Ainda assim, algumas pessoas, até mesmo empregadas domésticas, acreditam que ainda há espaço para um quarto de empregada.

Rosângela de Morais, 48 ​​anos, empregada doméstica na cidade brasileira de Salvador, começou a trabalhar como empregada doméstica quando tinha apenas 10 anos.

A Sra. Morais não mora mais nas casas onde trabalha. Mas, como os alojamentos das empregadas domésticas desaparecem, ela diz que as empregadas domésticas ficam sem lugar para trocar de uniforme, guardar pertences ou fazer uma pausa para o almoço.

Embora ela considere os quartos de empregada em sua forma tradicional desumanos, ela não acha que removê-los completamente seja a resposta. “Seria melhor manter este espaço, para termos um canto nosso”, ela disse. “Um quarto limpo e arejado com uma janela, onde você pode descansar com dignidade.”

Letícia Carvalho, 34 anos, advogada de Aracaju, emprega quatro empregadas domésticas, uma delas morando em sua casa.

“Ela não pode ir e voltar todos os dias”, disse a Sra. Carvalho.

Ainda assim, a Sra. Carvalho queria um tipo diferente de quarto de empregada. Ela o fez maior do que o normal, com uma janela grande, ar condicionado e um chuveiro quente. “Queríamos trazer um pouco mais de conforto para as pessoas que trabalham para nós”, ela disse.

Mesmo com o Brasil se afastando dos quartos de empregada, as divisões sociais persistem de outras maneiras. A maioria das casas ainda tem banheiros de serviço reservados para os trabalhadores. E a maioria dos edifícios tem entradas e elevadores separados para empregadas, babás, passeadores de cães e entregadores de comida, embora alguns também estejam se movendo para remover essas divisões.

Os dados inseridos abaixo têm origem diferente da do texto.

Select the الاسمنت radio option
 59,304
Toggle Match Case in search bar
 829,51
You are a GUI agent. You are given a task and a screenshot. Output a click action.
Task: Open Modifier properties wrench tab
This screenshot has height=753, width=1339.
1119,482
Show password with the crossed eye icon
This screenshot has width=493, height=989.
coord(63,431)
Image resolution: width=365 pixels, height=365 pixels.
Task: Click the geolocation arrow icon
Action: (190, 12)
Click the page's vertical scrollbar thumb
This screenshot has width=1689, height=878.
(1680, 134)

Ainda assim, a Sra. Silva, a professora, vê o desaparecimento do quarto da empregada como evidência de que o Brasil está lidando com seu passado doloroso.

Quando a Sra. Silva deu a entrada em sua primeira casa este ano, ela ficou feliz em descobrir que não havia quarto de empregada.

“É libertador não ter essa história pesada”, ela disse. “Em vez disso, terei uma cozinha realmente grande.”